Por isso Fradique em Portugal amava sobretudo o povo--o povo que não
mudou, como não muda a Natureza que o envolve e lhe communica os seus
caracteres graves e dôces. Amava-o pelas suas qualidades, e tambem pelos
seus defeitos:--pela sua morosa paciencia de boi manso; pela alegria
idyllica que lhe poetisa o trabalho; pela calma acquiescencia á
vassallagem com que depois do _Senhor Rei_ venera o _Senhor Governo_;
pela sua doçura amaviosa e naturalista; pelo seu catholicismo pagão, e
carinho fiel aos Deuses latinos, tornados santos calendares; pelos seus
trajes, pelos seus cantos... «Amava-o ainda (diz elle) pela sua
linguagem tão bronca e pobre, mas a unica em Portugal onde se não sente
odiosamente a influencia do Lamartinismo ou das _Sebentas_ de Direito
Publico».


V

A ultima vez que Fradique visitou Lisboa foi essa em que o encontrei no
Rato, lamentando os saraus beatos e secios do seculo XVIII. O antigo
poeta das Lapidarias tinha então cincoenta annos; e cada dia se prendia
mais á quieta doçura dos seus habitos de Paris.
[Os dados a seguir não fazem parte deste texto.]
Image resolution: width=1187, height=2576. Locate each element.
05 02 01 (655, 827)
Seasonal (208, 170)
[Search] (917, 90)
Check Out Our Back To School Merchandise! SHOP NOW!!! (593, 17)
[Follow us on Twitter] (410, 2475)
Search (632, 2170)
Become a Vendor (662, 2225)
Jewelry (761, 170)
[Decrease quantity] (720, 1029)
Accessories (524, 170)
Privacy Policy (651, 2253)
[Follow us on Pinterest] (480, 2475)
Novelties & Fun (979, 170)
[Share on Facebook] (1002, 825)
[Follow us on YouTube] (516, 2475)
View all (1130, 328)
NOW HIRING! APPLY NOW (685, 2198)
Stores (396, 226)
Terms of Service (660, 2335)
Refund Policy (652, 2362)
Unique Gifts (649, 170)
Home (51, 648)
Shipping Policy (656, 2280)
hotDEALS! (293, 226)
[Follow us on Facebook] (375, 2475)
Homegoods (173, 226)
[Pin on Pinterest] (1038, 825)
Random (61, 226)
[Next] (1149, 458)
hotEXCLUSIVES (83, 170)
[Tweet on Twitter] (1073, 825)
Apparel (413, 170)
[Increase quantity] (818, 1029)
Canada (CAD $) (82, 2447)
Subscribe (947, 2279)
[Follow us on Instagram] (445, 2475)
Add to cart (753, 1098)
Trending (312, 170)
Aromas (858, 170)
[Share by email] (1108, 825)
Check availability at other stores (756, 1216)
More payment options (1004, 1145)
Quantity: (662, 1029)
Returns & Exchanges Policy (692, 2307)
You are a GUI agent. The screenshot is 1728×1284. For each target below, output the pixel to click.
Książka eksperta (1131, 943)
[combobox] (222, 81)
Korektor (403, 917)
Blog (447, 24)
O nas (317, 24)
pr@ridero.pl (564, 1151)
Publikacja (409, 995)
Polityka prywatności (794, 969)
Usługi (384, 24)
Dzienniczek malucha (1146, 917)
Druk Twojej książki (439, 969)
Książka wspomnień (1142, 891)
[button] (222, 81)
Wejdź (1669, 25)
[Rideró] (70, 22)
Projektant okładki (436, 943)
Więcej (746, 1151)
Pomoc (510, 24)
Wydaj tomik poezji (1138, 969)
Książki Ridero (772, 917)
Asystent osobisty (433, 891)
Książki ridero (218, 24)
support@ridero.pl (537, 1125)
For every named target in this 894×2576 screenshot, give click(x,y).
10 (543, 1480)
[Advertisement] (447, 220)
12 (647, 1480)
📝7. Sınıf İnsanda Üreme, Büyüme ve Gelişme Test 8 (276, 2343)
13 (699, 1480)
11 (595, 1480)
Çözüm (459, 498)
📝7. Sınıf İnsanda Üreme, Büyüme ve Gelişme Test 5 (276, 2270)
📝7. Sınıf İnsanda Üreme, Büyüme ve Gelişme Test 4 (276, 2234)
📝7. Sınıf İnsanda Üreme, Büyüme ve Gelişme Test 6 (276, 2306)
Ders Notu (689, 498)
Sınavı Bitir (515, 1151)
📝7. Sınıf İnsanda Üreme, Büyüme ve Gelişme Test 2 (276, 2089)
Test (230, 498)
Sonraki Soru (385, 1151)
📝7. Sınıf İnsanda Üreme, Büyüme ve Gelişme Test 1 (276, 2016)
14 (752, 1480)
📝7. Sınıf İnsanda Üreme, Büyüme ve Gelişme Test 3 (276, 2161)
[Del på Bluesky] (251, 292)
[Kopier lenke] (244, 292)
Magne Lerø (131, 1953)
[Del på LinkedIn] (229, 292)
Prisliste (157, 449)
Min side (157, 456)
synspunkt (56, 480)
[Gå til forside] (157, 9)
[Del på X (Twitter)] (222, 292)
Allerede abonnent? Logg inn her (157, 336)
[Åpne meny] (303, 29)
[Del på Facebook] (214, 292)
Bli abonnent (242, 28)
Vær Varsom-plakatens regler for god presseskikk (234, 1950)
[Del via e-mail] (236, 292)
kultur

Fradique habitava, na rua de Varennes, desde 1880, uma ala do antigo
palacio dos Duques de Tredennes que elle mobilára com um luxo sobrio e
grave--tendo sempre detestado esse atulhamento de alfaias e estofos,
onde inextricavelmente se embaralham e se contradizem as Artes e os
Seculos, e que, sob o barbaro e justo nome de _bric-à-brac_, tanto seduz
os financeiros e as _cocottes_. Nobres e ricas tapeçarias de Paizagem e
de Historia; amplos divans d'Aubusson; alguns moveis d'arte da
Renascença Franceza; porcelanas raras de Deft e da China; espaço,
claridade, uma harmonia de tons castos--eis o que se encontrava nas
cinco salas que constituiam o «covil» de Fradique. Todas as varandas, de
ferro rendilhado, datando de Luiz XIV, abriam sobre um d'esses jardins
de arvores antigas, que, n'aquelle bairro fidalgo e ecclesiastico,
formam retiros de silencio e paz silvana, onde por vezes nas noites de
maio se arrisca a cantar um rouxinol.
A vida de Fradique era medida por um relogio secular, que precedia o
toque lento e quasi austero das horas com uma toada argentina de antiga
dança de côrte: e era mantida n'uma immutavel regularidade pelo seu
creado Smith, velho escossez da _clan_ dos Macduffs, já todo branco de
pello e ainda todo rosado de pelle, que havia trinta annos o
acompanhava, com severo zêlo, através da vida e do mundo.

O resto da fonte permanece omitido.